Under the previous regime, dozens of communities were added to the OBC list after 2010 through executive orders. A large proportion of those groups belonged to Muslim sub-communities, a fact that became central to the legal and political dispute. The BJP argued that backward-class status should be determined by social and educational disadvantage, not religious affiliation. The Trinamool Congress maintained that the beneficiaries were disadvantaged occupational and social groups and accused the BJP of using the issue to polarise voters.
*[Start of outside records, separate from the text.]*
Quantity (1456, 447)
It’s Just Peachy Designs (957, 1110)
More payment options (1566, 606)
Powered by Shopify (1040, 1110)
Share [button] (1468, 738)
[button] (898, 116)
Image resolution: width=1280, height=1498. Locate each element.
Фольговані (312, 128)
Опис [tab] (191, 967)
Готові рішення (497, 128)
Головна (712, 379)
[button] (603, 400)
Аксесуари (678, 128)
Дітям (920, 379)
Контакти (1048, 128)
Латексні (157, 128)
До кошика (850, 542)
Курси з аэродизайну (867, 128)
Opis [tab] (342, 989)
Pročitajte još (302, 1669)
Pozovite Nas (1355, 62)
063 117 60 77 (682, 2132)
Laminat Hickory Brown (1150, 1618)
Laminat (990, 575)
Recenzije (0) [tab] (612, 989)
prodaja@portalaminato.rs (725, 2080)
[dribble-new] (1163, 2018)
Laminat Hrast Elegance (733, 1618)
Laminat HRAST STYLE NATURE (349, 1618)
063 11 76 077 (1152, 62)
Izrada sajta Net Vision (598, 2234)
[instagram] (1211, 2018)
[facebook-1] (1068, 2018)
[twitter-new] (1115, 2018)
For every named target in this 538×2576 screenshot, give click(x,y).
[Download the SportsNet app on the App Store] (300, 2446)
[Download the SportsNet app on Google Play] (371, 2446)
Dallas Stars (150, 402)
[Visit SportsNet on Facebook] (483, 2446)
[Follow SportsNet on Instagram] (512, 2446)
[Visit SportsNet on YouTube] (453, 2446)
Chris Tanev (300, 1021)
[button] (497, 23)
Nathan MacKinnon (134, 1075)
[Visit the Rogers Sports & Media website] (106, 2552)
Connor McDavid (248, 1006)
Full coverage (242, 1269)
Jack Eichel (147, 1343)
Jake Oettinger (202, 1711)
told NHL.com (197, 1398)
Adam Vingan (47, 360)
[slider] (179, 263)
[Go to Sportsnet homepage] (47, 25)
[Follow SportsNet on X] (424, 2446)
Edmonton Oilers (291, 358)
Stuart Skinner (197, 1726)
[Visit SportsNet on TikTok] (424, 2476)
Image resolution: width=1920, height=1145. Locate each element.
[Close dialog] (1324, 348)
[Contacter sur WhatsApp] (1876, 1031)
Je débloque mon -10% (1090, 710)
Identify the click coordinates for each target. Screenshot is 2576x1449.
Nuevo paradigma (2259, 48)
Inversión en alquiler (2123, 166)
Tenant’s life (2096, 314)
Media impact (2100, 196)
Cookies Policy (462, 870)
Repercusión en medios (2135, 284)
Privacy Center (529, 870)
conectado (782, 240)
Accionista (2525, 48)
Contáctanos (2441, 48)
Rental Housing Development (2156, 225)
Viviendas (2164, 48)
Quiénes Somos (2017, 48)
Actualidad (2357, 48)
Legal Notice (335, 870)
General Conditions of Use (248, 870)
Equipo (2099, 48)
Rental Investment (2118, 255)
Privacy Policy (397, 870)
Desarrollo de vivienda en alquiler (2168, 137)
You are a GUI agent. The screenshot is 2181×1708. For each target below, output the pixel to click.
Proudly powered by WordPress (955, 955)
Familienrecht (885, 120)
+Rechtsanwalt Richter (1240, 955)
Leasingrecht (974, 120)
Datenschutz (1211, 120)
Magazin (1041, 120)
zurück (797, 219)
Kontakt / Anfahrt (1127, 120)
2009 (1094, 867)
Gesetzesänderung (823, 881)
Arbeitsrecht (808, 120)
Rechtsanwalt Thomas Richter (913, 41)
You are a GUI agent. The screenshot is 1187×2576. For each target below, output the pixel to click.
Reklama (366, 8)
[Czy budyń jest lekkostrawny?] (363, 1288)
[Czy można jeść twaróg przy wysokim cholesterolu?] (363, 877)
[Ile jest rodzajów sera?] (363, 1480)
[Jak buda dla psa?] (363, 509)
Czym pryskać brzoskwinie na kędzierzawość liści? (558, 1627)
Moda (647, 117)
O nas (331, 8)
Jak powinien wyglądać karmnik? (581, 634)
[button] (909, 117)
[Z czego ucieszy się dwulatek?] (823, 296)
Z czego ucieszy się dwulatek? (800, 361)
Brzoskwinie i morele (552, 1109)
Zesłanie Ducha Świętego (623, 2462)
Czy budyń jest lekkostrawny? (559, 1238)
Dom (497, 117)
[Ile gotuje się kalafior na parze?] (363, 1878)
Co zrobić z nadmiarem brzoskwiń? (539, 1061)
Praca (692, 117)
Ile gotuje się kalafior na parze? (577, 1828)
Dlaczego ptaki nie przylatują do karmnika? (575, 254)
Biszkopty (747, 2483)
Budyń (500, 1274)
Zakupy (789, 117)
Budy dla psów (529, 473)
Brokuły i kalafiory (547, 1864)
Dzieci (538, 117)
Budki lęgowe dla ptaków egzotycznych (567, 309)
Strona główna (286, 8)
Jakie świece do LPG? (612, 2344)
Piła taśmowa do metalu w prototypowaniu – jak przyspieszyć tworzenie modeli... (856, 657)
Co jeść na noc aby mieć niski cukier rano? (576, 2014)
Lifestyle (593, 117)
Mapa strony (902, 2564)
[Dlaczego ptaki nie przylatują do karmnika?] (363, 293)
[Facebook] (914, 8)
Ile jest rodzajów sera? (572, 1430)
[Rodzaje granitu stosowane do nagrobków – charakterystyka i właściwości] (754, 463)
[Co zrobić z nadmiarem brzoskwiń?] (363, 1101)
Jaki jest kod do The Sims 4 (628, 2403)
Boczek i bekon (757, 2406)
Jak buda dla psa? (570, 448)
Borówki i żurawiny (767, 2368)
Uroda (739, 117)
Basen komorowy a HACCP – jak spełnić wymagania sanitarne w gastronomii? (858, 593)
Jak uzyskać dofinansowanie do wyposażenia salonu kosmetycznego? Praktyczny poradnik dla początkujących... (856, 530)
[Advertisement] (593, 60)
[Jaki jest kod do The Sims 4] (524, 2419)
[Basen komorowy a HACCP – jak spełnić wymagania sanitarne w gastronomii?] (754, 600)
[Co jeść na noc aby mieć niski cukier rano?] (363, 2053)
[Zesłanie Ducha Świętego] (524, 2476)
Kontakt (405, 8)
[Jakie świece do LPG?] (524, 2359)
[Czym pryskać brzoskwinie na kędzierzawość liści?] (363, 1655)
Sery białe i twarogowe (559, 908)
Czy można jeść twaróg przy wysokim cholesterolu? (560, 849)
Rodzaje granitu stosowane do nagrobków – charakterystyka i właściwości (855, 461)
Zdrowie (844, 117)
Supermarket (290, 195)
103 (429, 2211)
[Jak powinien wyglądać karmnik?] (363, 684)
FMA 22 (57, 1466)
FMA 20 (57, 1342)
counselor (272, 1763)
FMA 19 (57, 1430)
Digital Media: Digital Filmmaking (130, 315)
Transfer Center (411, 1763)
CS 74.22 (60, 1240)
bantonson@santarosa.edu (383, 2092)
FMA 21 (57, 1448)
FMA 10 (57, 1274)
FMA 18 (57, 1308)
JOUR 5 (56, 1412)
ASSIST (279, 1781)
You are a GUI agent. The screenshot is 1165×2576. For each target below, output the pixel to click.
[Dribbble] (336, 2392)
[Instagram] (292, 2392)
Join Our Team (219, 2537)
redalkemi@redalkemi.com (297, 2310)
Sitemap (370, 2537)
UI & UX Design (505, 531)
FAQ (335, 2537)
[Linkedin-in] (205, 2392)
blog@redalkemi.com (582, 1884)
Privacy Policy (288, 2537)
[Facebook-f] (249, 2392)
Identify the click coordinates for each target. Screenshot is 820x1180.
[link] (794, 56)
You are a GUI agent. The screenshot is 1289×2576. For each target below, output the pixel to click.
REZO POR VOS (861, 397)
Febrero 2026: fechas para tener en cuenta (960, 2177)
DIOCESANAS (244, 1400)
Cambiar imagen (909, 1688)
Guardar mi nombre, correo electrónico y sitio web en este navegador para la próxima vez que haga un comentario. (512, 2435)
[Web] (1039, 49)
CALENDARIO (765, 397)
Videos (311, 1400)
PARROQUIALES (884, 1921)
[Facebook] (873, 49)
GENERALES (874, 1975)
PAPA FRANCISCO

The Adhikari government’s approach signals a broader attempt to align Bengal’s reservation and welfare architecture with its campaign promise to remove what it described as religion-based preferences. Yet the legal path is complex. The Supreme Court has previously examined questions around whether the executive can notify OBC lists and how far courts may intervene in classification. Any new list prepared by the state will have to be supported by data, survey material and a transparent evaluation process.

The cabinet also cleared the Annapurna scheme, under which eligible women are to receive ₹3,000 a month from June 1. The scheme replaces the political centrepiece of the previous government’s women-focused cash transfer programme and expands the BJP government’s welfare pitch beyond its core ideological commitments. Paul said women who applied for citizenship under the Citizenship Amendment Act and those who approached tribunals for inclusion in electoral rolls after the special intensive revision exercise would also be eligible.

Free travel for women in government-run buses was also approved from next month. The measure places the new government in line with several states that have used public transport concessions to increase women’s mobility and labour-force participation, although questions remain over fiscal pressure on state transport undertakings already struggling with rising operating costs.